When Gary Hart was the front-runner, the seekers clamored to get close to his senior aides. "As the Hart campaign was warming up there were people trying to elbow their way in, some with very sharp elbows,' Richard E. Feinberg, a foreign policy adviser to Hart, told The New York Times. Hart's exit affected this other campaign as much as it did the one for the nomination. Now the seekers have spread out. Super-lobbyist Anne Wexler is a top adviser to Michael Dukakis, James Schlesinger is whispering in Richard Gephardt's ear, Robert Strauss is simply everywhere, and hundreds of lesser knowns have fanned out to the candidates of their choice. "How do people do it?' said Feinberg. "By ingratiating themselves with senior advisers, by writing unsolicited memoranda, providing either advice on campaigning or specific issues, by offering to organize a briefing session on a subject.' Or they pound out opinion pieces, angle for a few precious minutes on "Nightline,' or attend conferences. Lots of them. The conferences of choice this year have been those of the Washington-based Center for National Policy. The Center has become a sort of employment agency for the government-in-waiting, just as the Trilateral Commission and the Industrial Policy Study Group were in previous elections.
Insiders know the they'd better campaign now because competition becomes frenzied during the ten-week transition period after the election. The clawing and climbing of job seekers has been so frenetic during past transitions as to evoke Stephen King descriptions from officials involved: "a black morass,' "a whirlwind,' "thunder clouds and lightning,' "that tidal wave,' "that avalanche, that onslaught.'
Presidents, in part to avoid the stampede, often choose people they know and trust, a formula that can backfire in the form of a Bert Lance or Frank Moore. Although less known than Lance, Moore was perhaps more damaging. Carter put him in charge of the White House congressional liaison office because Moore had done such a fine job lobbying the Georgia legislature when Carter was governor. But Moore was as much of a Washington neophyte as Carter; many of the administration's legislative initiatives stumbled over Moore's inexperience--"as disaster' is how one top Carter aide describes Moore's tenure aide describes Moore's tenure.
Presidents will also make cabinet-level selections that satisfy the demands of the department's constituencies. Reagan selected James Watt to be secretary of interior to please Western politicians like Senator Alan Simpson and Western business interests like the National Coal Association, whose president bubbled at the time, "We're deliriously happy.' (Reagan, who at first shared the sentiment, eventually stopped smiling when Watt became the administration's chief liability.)
To dispel the impression they'd make appointments of the caliber of Lance, Moore, or Watt, candidates have made an equally perilous mistake: relying on respectable Washington insiders.
There are, of course, some talented people in Washington institutions like Congress, the thinktanks and law firms. But too often they have investments in the same failed policies that new administrations are supposedly elected to overturn. Outsiders might lack government experience, but insiders are more likely to be blind to ideas percolating in the rest of the country.

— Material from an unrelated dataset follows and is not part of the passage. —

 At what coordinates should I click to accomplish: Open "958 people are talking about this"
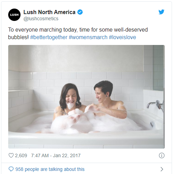(x=50, y=169)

Take Carter's appointment of Joseph Califano, a veteran bureaucrat of the Kennedy-Johnson years, as his secretary of health, education and welfare. When Carter's Labor Department tried pushing a welfare reform program tied to a work requirement, Califano argued that people on welfare were "functionally illiterate unemployables.' Carter pointed out that he had plenty of capable employees on his farm who could operate forklifts but couldn't sign their names--just the sort of common sense you're more likely to pick up on a peanut farm than on the banks of the Potomac. Califano continued to advocate that old liberal warhorse, a guaranteed national income, which doomed the welfare reform initiative Carter had made such a high priority.